Mehr über das Projekt:
Steyr ist in erster Linie für die Produktion von Traktoren, Fahrädern, Waffen und Lastwägen bekannt. Weniger bekannt ist, dass es auch mehrere Besteckfabriken gab, die gut vernetzt waren und auch für andere bekannte Besteckmarken, wie etwa für die Firma Berndorf in NÖ, produzierten.
Nur wenige kennen die Geschichte des Amboss-Werkes in Neuzeug/Sierning. Dort wurden ab den 1950er Jahren unter dem Einfluss namhafter Designer_innen Bestecke neu gestaltet und teilweise avantgardistisch interpretiert (u.a. von Oswald Härtel, Carl Auböck, Helmut Alder und Janos Megyik).
Das Besteck-Portfolio, das dabei entstand und international vertrieben wurde, ist einzigartig für den Raum Steyr.
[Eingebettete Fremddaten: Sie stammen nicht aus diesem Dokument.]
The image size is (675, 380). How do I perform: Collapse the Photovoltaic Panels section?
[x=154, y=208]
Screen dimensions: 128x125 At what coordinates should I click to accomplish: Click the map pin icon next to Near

Die Bestecke sind in ihrer ästhetischen Qualität gleichauf mit bekannten Bestecken aus Skandinavien oder Italien.
Die Geschichte des Neuzeughammers und der Amboss-Bestecke ist ein prototypisches Beispiel dafür, wie eine fundierte lokale Tradition durch Weitblick und Einfluss von Außen zu neuer Gestaltung finden kann. Die Bestecke aus Neuzeug und sind heute gefragte Sammelobjekte und in zahlreichen Museen vertreten.
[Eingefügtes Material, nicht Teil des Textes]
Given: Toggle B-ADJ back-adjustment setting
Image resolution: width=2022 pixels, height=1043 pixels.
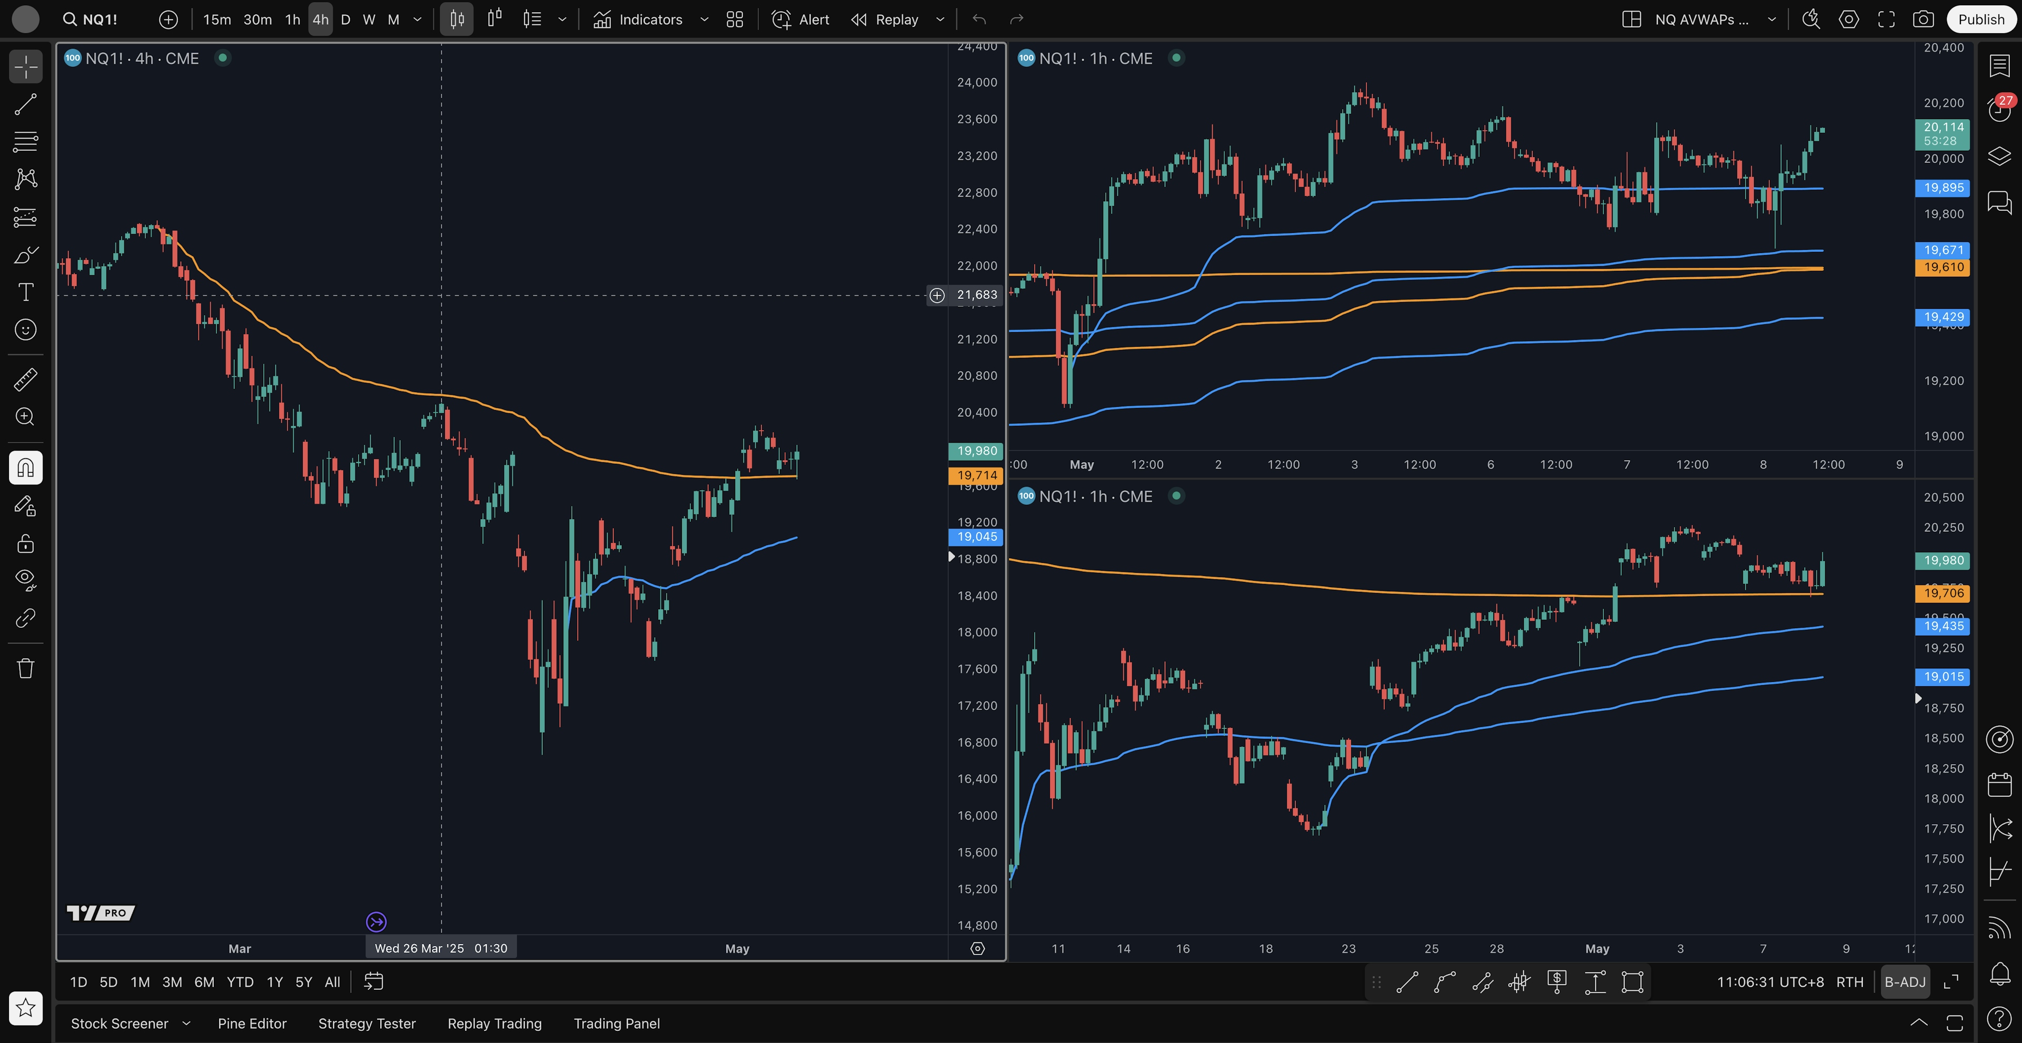Looking at the screenshot, I should tap(1905, 982).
Die Ausstellung will das Wissen und die Bestecke zurück nach Steyr bringen und diese beeindruckende Entwicklung und Gestaltung am Ort ihrer Entstehung zeigen und wieder bekannt machen.
Die Kunstausstellung, die gemeinsam mit den Bestecken gezeigt wird, nimmt Bezug auf die eingangs erwähnten Produkte, die in Steyr produziert wurden bzw. werden und thematisiert ihre, je nach Einsatz und Verwendung, inhärente Ambivalenz.
Geschichtlicher Hintergrund
Die Oberösterreichische Eisenwurzen bezieht ihren Namen aus dem Vorhandensein von Holz, Kohle, Eisen und Wasserkraft. Schmiedeeisen, Sensen- und Nagelschmieden, Waffen, Besteck und Fahrzeuge sind spezifische Produkte dieser Region. Die aus der Kleineisenindustrie des 19. Jahrhunderts und der Industrialisierung hervorgegangene Unternehmensstruktur prägt das Leben in Oberösterreich noch heute.
Der Zuzug von Messerern aufgrund der idealen Infrastruktur aber auch die Ausweisung von Einwohnern nach dem 30-jährigen Krieg wegen der Reformation nahm Einfluss auf die Entwicklung der Eisenwurzen.
Am Beispiel des Besteckerzeugers Neuzeughammer Ambosswerk soll die Bedeutung des Einflusses von außen auf die Tradition der Marke anschaulich dargestellt werden.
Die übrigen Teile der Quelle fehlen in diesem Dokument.